Frontier Airlines, Inc. (“Frontier”) is pleased to offer you full-time employment as Vice President, Chief Accounting Officer. You will have such duties as are normally associated with this position as such duties may be modified or supplemented by Frontier’s Chief Operating Officer, to whom you will report. You will reside in Denver, Colorado and work in Frontier’s headquarters located there, except for such travel as may be necessary to fulfill your responsibilities. In the course of your employment with Frontier, you will be subject to and required to comply with all company policies, and applicable laws and regulations. These include equal employment opportunity in hiring, assignments, training, promotions, compensation, employee benefits, employee discipline and discharge, and all other terms and conditions of employment.

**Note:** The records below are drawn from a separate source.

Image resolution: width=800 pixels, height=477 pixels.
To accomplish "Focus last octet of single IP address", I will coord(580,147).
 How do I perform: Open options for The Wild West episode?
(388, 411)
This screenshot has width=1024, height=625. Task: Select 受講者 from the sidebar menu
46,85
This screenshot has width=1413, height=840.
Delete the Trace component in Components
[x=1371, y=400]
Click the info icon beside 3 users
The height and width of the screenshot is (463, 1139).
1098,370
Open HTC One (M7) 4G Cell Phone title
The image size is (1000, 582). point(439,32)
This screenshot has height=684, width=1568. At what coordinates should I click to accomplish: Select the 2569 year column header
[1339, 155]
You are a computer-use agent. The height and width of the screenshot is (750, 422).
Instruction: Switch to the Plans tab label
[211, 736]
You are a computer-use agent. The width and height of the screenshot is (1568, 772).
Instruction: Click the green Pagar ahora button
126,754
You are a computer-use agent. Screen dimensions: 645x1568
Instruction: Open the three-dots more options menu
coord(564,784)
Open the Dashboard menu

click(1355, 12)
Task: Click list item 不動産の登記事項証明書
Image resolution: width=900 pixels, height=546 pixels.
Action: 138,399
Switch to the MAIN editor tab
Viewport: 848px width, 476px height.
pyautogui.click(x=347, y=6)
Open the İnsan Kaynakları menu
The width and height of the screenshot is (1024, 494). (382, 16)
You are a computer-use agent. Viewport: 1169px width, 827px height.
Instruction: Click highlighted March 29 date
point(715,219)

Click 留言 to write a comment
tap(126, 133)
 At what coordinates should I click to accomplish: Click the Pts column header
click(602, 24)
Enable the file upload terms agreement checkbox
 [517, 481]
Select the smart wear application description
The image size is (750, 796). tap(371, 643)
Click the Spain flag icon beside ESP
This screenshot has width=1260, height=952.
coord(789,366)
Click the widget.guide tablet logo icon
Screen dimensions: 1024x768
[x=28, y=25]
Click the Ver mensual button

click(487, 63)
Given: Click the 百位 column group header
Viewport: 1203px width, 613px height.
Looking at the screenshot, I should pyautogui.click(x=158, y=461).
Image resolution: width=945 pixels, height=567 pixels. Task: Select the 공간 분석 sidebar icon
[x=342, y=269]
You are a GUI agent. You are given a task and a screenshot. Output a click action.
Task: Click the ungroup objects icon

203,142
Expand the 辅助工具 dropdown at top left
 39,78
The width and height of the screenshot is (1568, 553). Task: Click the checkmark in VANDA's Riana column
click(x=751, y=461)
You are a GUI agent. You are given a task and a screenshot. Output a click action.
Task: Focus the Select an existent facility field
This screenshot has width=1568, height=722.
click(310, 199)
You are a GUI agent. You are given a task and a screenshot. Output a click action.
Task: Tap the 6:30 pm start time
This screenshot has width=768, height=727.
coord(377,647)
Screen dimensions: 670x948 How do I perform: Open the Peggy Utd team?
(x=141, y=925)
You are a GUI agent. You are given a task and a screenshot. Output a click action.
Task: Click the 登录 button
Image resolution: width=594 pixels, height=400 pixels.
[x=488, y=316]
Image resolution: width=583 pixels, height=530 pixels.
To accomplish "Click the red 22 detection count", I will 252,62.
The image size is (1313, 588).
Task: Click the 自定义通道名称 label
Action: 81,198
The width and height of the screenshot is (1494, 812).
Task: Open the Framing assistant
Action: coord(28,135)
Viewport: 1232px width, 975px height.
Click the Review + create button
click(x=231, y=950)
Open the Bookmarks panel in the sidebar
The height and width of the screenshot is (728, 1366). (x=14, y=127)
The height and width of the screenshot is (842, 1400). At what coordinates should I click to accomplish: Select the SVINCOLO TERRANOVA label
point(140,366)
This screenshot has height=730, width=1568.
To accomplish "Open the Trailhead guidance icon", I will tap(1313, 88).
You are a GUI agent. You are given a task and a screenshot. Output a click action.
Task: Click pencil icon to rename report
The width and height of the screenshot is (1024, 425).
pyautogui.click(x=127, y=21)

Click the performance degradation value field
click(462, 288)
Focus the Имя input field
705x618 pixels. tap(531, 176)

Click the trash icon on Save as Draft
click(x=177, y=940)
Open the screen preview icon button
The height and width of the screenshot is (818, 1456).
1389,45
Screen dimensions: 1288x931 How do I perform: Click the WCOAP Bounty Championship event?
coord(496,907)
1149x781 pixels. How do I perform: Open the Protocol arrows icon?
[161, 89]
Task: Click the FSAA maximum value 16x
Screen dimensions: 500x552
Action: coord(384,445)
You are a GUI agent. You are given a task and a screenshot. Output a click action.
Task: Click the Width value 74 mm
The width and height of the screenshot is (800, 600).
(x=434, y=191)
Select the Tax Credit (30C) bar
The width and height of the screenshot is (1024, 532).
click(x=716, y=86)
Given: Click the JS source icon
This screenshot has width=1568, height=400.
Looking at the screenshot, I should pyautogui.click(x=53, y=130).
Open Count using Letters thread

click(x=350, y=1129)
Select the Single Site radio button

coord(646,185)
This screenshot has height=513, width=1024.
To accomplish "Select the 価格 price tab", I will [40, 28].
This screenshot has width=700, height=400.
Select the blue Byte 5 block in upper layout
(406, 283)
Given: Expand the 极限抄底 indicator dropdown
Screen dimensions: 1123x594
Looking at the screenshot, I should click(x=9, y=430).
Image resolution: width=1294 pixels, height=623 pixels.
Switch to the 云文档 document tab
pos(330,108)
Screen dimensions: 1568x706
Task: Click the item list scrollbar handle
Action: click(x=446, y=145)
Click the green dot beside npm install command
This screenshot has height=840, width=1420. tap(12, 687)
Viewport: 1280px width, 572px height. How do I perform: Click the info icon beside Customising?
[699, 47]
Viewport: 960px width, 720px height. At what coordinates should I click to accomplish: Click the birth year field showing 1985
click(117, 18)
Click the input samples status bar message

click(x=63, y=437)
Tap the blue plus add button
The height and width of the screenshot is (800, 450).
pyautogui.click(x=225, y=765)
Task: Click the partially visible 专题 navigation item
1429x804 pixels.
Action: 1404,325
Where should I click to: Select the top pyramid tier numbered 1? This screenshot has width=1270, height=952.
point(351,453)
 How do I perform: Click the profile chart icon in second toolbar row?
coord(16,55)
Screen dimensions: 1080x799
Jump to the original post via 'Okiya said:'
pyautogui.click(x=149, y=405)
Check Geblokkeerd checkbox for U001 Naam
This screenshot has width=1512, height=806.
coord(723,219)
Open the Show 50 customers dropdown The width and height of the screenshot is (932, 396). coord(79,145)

Your employment will begin on September 18, 2015. Starting on that date, you will be paid a base salary at the annual rate $275,000 (subject to required tax withholding and other authorized deductions). Your base salary will be payable in accordance with Frontier’s standard payroll policies and be subject to adjustment pursuant to Frontier’s policies as in effect from time to time, which policies currently include an annual review.

In addition to your base salary, you will be eligible to earn an annual cash performance bonus, at the discretion of Frontier’s Board of Directors or one of such board’s committees, based on the attainment of performance metrics for Frontier and/or individual performance objectives, in each case established and evaluated by such board or one of its committees. Your target annual bonus will be 40% of your base salary, but the actual amount of your annual bonus may range from 0% of your base salary to 80% of your base salary. Any annual bonus will be contingent upon your continued employment through the applicable payment date. You hereby acknowledge and agree that nothing contained herein confers upon you any right to an annual bonus in any year, and that whether Frontier pays you an annual bonus and the amount of any such annual bonus will be determined by Frontier in its sole discretion. For 2015, your target and any actual annual bonus will be prorated based on the portion of the year during which you are employed by Frontier.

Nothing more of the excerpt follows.